Уже на Зубовском бульваре у Киселёвых жила некая Танечка, худая, среднего роста, седая стриженая старушка с неподвижным благообразным лицом. У нее кто-то из родственников был сенатором, и их семью страшно преследовали. Танечка от всех обысков, облав и отсидок впала в ступор и стала малоподвижным инвалидом. На Зубовском Танечка еще как-то двигалась, даже помогала по хозяйству, а когда Киселёвых выселили в новую небольшую квартиру на Пресню, то она большей частью уже лежала и смотрела в потолок неподвижным взглядом. Когда я на Пресне входил в комнату Зои Васильевны, то она говорила мне: «Можете говорить о чем угодно, она уже не воспринимает человеческую речь, она вся в детстве, ей лет семь, она играет в серсо, гуляет с бонной, ездит с папа на Тверскую в кафе-кондитерскую есть пирожные и т. д.». Но было как-то неуютно чувствовать рядом с собою лежащее тело, впавшее почти в летаргическое состояние.
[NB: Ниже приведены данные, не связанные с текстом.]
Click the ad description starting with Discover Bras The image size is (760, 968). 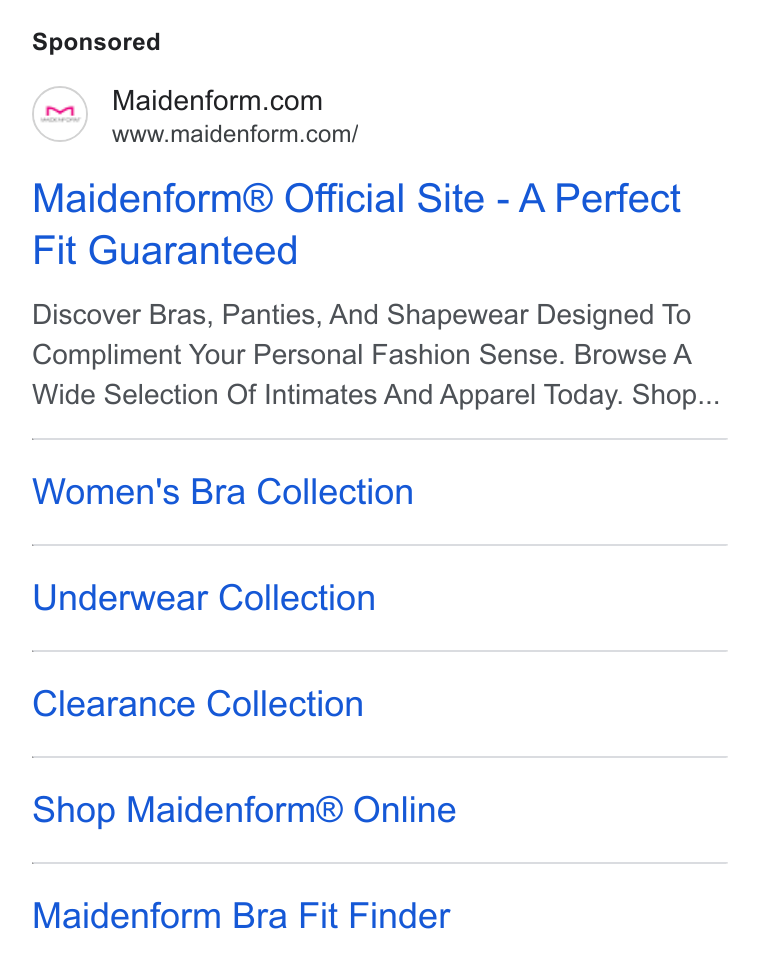pyautogui.click(x=376, y=355)
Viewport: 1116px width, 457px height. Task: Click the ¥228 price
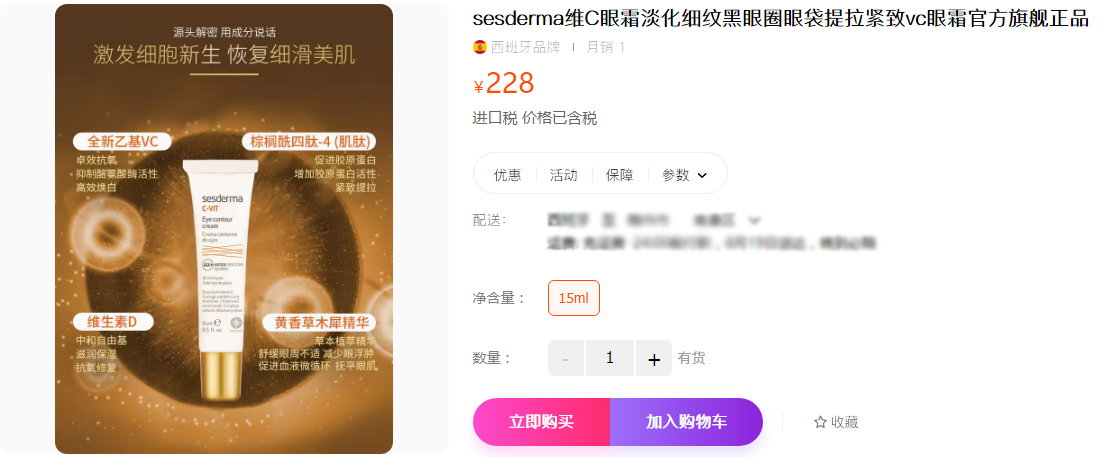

На Зубовском у Зои Васильевны была большая библиотека, в том числе и религиозная. Ее совершенно не интересовали Хомяковы, Соловьевы и другие околоцерковные философы, включая Флоренского. Но были все богослужебные книги и литература по Епархиям: были комплекты губернских церковных ведомостей. Были многие документы по кафедрам и монастырям - старые пожелтевшие указы, деловые письма Консистории, Святейшего Синода, архиереев и митрополитов.
Я много читал эти бумаги с синим и фиолетовым машинописным шрифтом и с интересными печатями и подписями тогдашних Владык. Были там и протоколы Поместного Собора 1917 года и несколько папок Объединенного Совета приходов. Я тогда впервые услышал об этой организации. Я спрашивал у Киселёвой, откуда эти бумаги? Оказалось, что это документы дореволюционной Московской Епархии, переданные еще Строгановой ушедшими в подполье архиереями. Эту часть архива Московской Епархии вывезли ночью на двух извозчиках, не дав его опечатать. Был целый большой шкаф документов. В жизни каждого человека случается так - суставы его твердеют, и он постепенно превращается в ящик или с бесценными бумагами, или с ветошью, который трудно передвигается. Этот ящик начинают переставлять случайные люди. Случилось это и с Киселёвой, ей стало трудно передвигаться. И архив стал не нужен.
Я спросил Киселёву, для чего его хранили все эти годы? И получил ответ - все это должны были передать законной власти, когда она войдет в Москву, и законному русскому Владыке, когда он займет Московскую кафедру. Но ничего законного не появилось ни тогда, ни сейчас. По-прежнему у власти политработники и офицеры КГБ.